Certo, non è con le secchiate d’acqua, con le sistole, che si risolve il problema; e la «Carta del turista», summa di buone regole sembra pleonastica per quei princìpi che dovrebbero stare alla base della civile convivenza. Mentre un nuovo comportamento si affaccia nella complessa dinamica del fenomeno: il pericoloso «fai da te» della gente, a difendere la propria piazza e il proprio spazio. Gli «appelli» (come quello fiorentino per piazza Indipendenza) si faranno sempre più frequenti, con potenziali pericolosi risvolti per l’ordine pubblico. Il problema non è da sottovalutare e va affrontato con approccio progettuale con più competenze, specialistiche, prescrittive e repressive. Ma due cose essenziali vanno messe immediatamente in agenda: la regolamentazione dei flussi turistici (rendendo obbligatorie le prenotazioni e controllando gli arrivi dei bus turistici; l’adeguamento della polizia urbana preposta al turismo, le cui risorse aggiuntive dovrebbero esser trovate, diffusamente, da tutte le presenze turistiche in area urbana. Insomma, il «consumo della città» va risarcito!
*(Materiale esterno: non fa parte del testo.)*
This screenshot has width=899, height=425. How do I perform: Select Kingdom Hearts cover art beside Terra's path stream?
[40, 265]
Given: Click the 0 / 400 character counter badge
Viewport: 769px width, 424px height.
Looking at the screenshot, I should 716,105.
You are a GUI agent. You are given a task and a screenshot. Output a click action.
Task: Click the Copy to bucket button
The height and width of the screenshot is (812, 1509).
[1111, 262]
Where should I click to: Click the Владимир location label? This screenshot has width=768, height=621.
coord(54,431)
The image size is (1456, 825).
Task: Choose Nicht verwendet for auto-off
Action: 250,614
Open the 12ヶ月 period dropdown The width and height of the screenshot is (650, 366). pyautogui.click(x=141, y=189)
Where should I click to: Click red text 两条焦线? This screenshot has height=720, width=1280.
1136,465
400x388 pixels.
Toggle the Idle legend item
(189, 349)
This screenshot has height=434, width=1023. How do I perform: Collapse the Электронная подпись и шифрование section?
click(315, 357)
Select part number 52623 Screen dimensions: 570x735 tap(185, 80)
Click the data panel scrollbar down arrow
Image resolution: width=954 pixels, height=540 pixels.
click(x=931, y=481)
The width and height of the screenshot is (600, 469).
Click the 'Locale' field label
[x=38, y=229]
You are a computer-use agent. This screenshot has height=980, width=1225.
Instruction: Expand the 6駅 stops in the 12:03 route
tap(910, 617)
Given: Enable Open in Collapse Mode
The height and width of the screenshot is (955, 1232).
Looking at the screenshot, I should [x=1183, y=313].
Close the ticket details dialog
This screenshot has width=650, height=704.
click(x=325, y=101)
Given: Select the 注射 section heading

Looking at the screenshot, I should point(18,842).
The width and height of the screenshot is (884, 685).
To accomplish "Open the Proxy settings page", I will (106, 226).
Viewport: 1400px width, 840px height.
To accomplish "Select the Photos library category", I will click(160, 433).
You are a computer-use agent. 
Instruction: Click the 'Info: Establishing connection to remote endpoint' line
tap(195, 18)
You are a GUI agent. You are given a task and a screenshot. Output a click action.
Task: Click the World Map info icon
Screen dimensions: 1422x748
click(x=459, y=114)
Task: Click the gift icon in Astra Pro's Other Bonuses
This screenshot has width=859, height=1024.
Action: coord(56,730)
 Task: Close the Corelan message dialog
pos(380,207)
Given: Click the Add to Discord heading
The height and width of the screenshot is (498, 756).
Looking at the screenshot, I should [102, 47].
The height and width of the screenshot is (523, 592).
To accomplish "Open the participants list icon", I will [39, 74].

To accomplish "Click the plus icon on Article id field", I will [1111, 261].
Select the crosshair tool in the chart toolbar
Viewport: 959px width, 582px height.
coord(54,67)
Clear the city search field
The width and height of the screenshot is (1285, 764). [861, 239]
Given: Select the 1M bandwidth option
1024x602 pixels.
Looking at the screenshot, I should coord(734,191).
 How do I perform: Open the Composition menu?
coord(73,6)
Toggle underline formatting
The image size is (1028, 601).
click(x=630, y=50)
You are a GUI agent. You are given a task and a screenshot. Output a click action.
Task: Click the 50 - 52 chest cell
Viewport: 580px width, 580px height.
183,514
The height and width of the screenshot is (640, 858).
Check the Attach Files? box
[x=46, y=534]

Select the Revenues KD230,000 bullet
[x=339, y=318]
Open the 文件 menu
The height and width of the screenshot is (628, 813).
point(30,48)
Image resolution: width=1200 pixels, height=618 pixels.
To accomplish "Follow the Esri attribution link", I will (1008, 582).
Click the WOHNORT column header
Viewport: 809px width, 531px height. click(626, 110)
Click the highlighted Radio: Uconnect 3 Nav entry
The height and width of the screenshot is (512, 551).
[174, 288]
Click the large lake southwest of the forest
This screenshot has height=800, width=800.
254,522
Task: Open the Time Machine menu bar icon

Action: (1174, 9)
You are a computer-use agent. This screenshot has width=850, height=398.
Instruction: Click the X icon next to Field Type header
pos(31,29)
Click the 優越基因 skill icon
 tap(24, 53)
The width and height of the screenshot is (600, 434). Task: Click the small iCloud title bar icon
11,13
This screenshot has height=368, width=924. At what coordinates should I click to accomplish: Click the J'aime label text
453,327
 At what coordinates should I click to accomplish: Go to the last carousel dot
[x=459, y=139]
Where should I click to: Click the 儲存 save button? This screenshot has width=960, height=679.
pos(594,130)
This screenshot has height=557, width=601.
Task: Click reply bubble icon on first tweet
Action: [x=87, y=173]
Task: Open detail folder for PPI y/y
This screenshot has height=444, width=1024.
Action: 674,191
Si ricordi: lo spazio urbano, le vie, le piazze, funzionano come organo di trasmissione sociale, di vita di relazione, di integrazione, di senso comunitario.

Ancora una volta, la «città dell’umanesimo» rischia seriamente la barbarie. È troppo aspettarsi un po’ più di coraggio dalle autorità centrali e cittadine? Chiediamo dunque al ministro Franceschini di approfondire il tema: meglio tardi che mai. Non potremmo a Firenze, invitando anche Venezia, promuovere una «conferenza» specifica sul tema, chiamando al tavolo le varie competenze che convergono sul problema?